▶ [Activity]: Print, word for word, the part of the text on Teresina de Goiás starting at "- Municipal Human" and ending at "dismembered in 1988.".

▶ [Text passage]:

————

Teresina de Goiás is a municipality in northern Goiás state, Brazil.

==Location==
It is part of the region of the statistical micro-region of Chapada dos Veadeiros and is located north of the Federal District and Brasília. It is 67 km north of Alto Paraíso de Goiás. The nearest major population center is Formosa. Neighboring municipalities are Alto Paraíso de Goiás, Cavalcante, and Nova Roma, Goiás.

The distance to the state capital, Goiânia, is 488 km. Highway connections are made by BR-153 / Anápolis / BR-060 / Alexânia / Planaltina / GO-118 / BR-010 / São João d'Aliança / Alto Paraíso de Goiás / BR-010 / GO-118.

Teresina is near the Chapada dos Veadeiros National Park. Communities of descendants of runaway slaves, called Kalunga, are found nearby.

==The economy==
The economy is based on subsistence agriculture, cattle raising (10,700 in 2006), services, public administration, and small transformation industries. There were no banking institutions or hospitals in 2007. There were 50 automobiles, 8 trucks, and 9 pick-up trucks in all of the municipality in 2007. IBGE

Agricultural Information
- Number of farms: 194
- Total area: 64,696
- Area of permanent crops: 33
- Area of perennial crops: 242
- Area of natural pasture: 56,935
- Persons dependent on agriculture: 320
- Number of farms with tractors: 6
- Tractors: 9 IBGE

==Health and education==
- Adult literacy rate: 74.2% (2000) (national average was 86.4%)
- Infant mortality rate: 26.50 (2000) (national average was 33.0). The rate was 47.7 in 1990.
- Municipal Human Development Index: 0.672
- State ranking: 227 (out of 242 municipalities)
- National ranking: 3,430 (out of 5,507 municipalities) Frigoletto
- Schools: 7 with 1,221 students (2006)
- Hospitals: none, but there was one public ambulatory clinic Seplan

Teresina was first created as a district of the municipality of Cavalcante in 1968, becoming dismembered in 1988.

————

▶ [The data]:
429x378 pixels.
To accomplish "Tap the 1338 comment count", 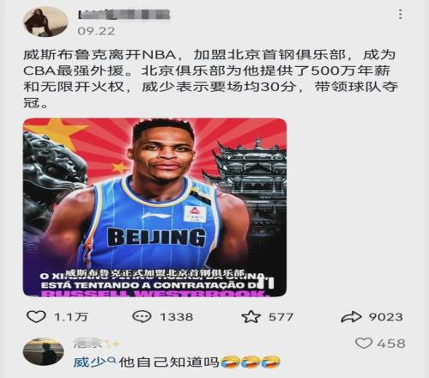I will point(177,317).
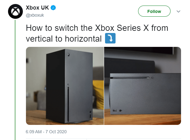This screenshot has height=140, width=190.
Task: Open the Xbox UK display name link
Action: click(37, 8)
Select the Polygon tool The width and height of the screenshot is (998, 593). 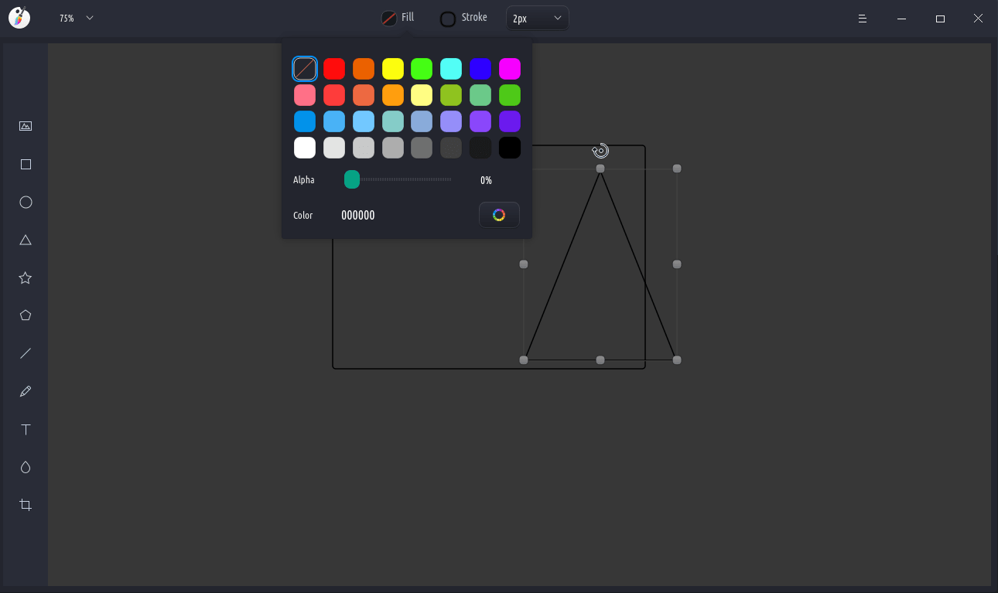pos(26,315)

————

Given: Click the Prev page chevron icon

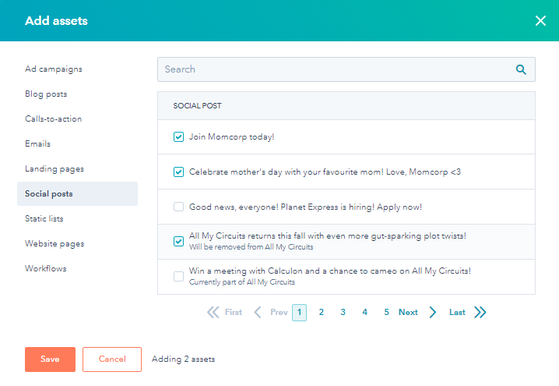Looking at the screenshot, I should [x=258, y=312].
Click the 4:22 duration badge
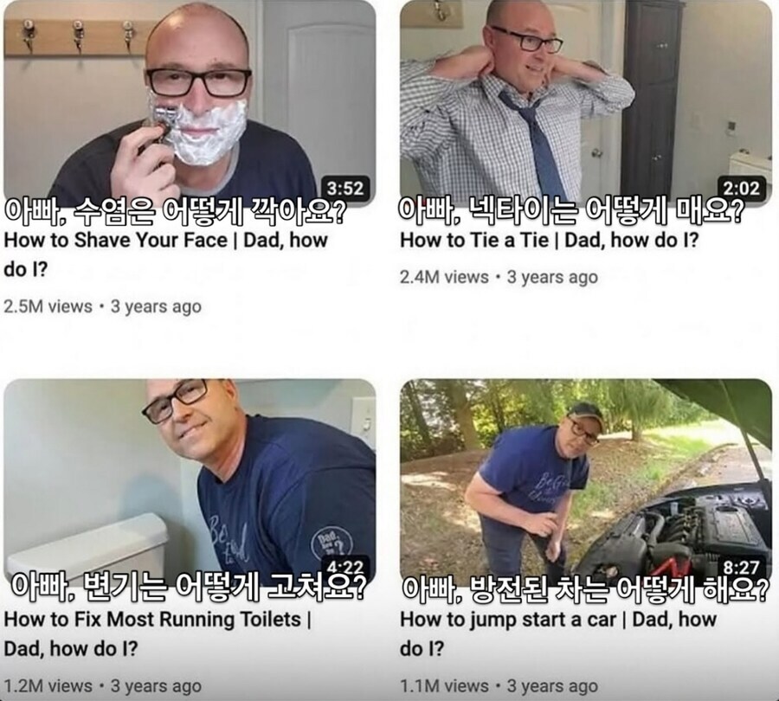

————

▶ [Exercise answer]:
- Municipal Human Development Index: 0.672
- State ranking: 227 (out of 242 municipalities)
- National ranking: 3,430 (out of 5,507 municipalities) Frigoletto
- Schools: 7 with 1,221 students (2006)
- Hospitals: none, but there was one public ambulatory clinic Seplan

Teresina was first created as a district of the municipality of Cavalcante in 1968, becoming dismembered in 1988.